LLM Markdown: https://app.scenario.com/api/models/model_mm-audio/markdown

Parameter	Type	Required	Default	Min	Max	Allowed Values	Description
`prompt`	string	Yes	-	-	-	-	Text prompt for generated audio
`video`	file	Yes	-	-	-	-	Video file for video-to-audio generation
`negativePrompt`	string	No	-	-	-	-	Negative prompt to avoid certain sounds
`duration`	number	No	`30`	1	30	-	Output duration in seconds. If this value exceeds the video’s length, the video’s full duration will be used instead.
`numSteps`	number	No	`25`	4	50	-	The number of steps to generate the audio for
`cfgStrength`	number	No	`4.5`	1	20	-	Higher values will keep output closer to the prompt
`seed`	number	No	-	-1	-	-	Random seed. Use -1 or leave blank to randomize the seed

MM Audio 2

MMAudio generates synchronized audio given video and text prompts. It can be combined with video models to get videos with audio.

Model ID: model_mm-audio-2

Capabilities: video2video

LLM Markdown: https://app.scenario.com/api/models/model_mm-audio-2/markdown

Parameter	Type	Required	Default	Min	Max	Allowed Values	Description
`prompt`	string	Yes	-	-	-	-	Text prompt for generated audio
`video`	file	Yes	-	-	-	-	Video to generate the audio for.
`negativePrompt`	string	No	-	-	-	-	Negative prompt to avoid certain sounds
`duration`	number	No	`8`	1	30	-	Output duration in seconds.
`numSteps`	number	No	`25`	4	50	-	The number of steps to generate the audio for
`cfgStrength`	number	No	`4.5`	1	20	-	Higher values will keep output closer to the prompt
`maskAwayClip`	boolean	No	`false`	-	-	-	Mask away certain sounds in the audio
`seed`	number	No	-	0	65535	-	Random seed for reproducible generation

Reverse Video

Reverse a video so it plays backwards, including both video and audio streams.

Model ID: model_reverse-video

Capabilities: video2video

LLM Markdown: https://app.scenario.com/api/models/model_reverse-video/markdown

Parameter	Type	Required	Default	Min	Max	Allowed Values	Description
`video`	file	Yes	-	-	-	-	The video you want to play backwards. Both the picture and the sound are reversed. Accepts MP4, MOV, WebM, M4V, and GIF.

Video Foreground Extractor - BiRefNet v2

BiRefNet is a model that cleanly separates the main subject from the background in a video, producing clear and detailed cutouts.

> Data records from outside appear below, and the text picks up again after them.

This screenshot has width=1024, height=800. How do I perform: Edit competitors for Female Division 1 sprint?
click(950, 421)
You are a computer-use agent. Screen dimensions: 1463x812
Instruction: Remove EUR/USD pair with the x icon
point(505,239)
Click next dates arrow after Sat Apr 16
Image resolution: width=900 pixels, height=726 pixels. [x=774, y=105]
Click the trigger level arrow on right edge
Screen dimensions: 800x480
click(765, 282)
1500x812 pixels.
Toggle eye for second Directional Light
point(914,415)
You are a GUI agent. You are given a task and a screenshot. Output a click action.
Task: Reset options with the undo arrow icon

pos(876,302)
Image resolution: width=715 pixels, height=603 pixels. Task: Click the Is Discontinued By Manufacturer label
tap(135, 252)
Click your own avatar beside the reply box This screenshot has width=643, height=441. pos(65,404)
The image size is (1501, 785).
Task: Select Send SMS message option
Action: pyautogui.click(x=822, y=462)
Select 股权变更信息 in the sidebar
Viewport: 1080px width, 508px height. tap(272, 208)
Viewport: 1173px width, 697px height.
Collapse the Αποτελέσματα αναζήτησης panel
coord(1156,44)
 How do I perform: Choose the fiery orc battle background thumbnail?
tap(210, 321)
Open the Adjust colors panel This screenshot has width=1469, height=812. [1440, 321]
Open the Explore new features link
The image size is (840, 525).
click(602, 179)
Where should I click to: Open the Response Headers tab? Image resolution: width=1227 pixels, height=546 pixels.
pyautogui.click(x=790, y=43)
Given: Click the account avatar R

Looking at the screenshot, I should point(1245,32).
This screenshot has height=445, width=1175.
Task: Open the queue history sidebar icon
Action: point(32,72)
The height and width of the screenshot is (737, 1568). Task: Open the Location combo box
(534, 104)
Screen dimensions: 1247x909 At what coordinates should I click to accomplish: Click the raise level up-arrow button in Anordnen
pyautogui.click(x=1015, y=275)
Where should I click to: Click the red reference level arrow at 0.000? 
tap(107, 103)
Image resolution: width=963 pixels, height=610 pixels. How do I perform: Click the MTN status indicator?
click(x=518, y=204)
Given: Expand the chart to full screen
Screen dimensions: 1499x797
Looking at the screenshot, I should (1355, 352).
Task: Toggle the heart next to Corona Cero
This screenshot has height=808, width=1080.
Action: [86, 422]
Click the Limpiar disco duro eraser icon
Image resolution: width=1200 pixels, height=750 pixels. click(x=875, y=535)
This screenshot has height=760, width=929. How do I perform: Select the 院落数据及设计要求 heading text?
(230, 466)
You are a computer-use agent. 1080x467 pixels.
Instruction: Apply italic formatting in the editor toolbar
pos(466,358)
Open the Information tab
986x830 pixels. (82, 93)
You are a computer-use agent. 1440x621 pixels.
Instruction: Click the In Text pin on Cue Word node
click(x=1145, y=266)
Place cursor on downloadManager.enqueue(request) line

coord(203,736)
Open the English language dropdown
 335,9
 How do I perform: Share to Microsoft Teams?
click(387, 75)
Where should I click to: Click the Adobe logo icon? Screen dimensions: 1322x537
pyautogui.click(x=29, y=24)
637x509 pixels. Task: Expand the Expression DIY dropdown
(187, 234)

Model ID: model_birefnet-v2-video

Capabilities: video2video

LLM Markdown: https://app.scenario.com/api/models/model_birefnet-v2-video/markdown

Parameter	Type	Required	Default	Min	Max	Allowed Values	Description
`video`	file	Yes	-	-	-	-	Video to remove background from
`model`	string	No	`General Use (Light)`	-	-	`General Use (Light)`, `General Use (Light 2K)`, `General Use (Heavy)`, `Matting`, `Portrait`	Model to use for background removal. The ‘General Use (Light)’ model is the original model used in the BiRefNet repository. The ‘General Use (Light)’ model is the original model used in the BiRefNet repository but trained with 2K images. The ‘General Use (Heavy)’ model is a slower but more accurate model. The ‘Matting’ model is a model trained specifically for matting images. The ‘Portrait’ model is a model trained specifically for portrait images. The ‘General Use (Light)’ model is recommended for most use cases.
`operatingResolution`	string	No	`1024x1024`	-	-	`1024x1024`, `2048x2048`	The resolution to operate on. The higher the resolution, the more accurate the output will be for high res input images.
`outputMask`	boolean	No	`false`	-	-	-	Whether to output the mask used to remove the background
`refineForeground`	boolean	No	`true`	-	-	-	Refine the foreground for better results
`videoQuality`	string	No	`high`	-	-	`low`, `medium`, `high`, `maximum`	Video output quality
`videoWriteMode`	string	No	`balanced`	-	-	`fast`, `balanced`, `small`	Video write mode for encoding
`videoOutputType`	string	No	`VP9 (.webm)`	-	-	`X264 (.mp4)`, `VP9 (.webm)`, `PRORES4444 (.mov)`, `GIF (.gif)`	Output format. Transparency (alpha): VP9 (.webm) and ProRes 4444 (.mov). MP4 has no alpha. GIF: limited transparency only.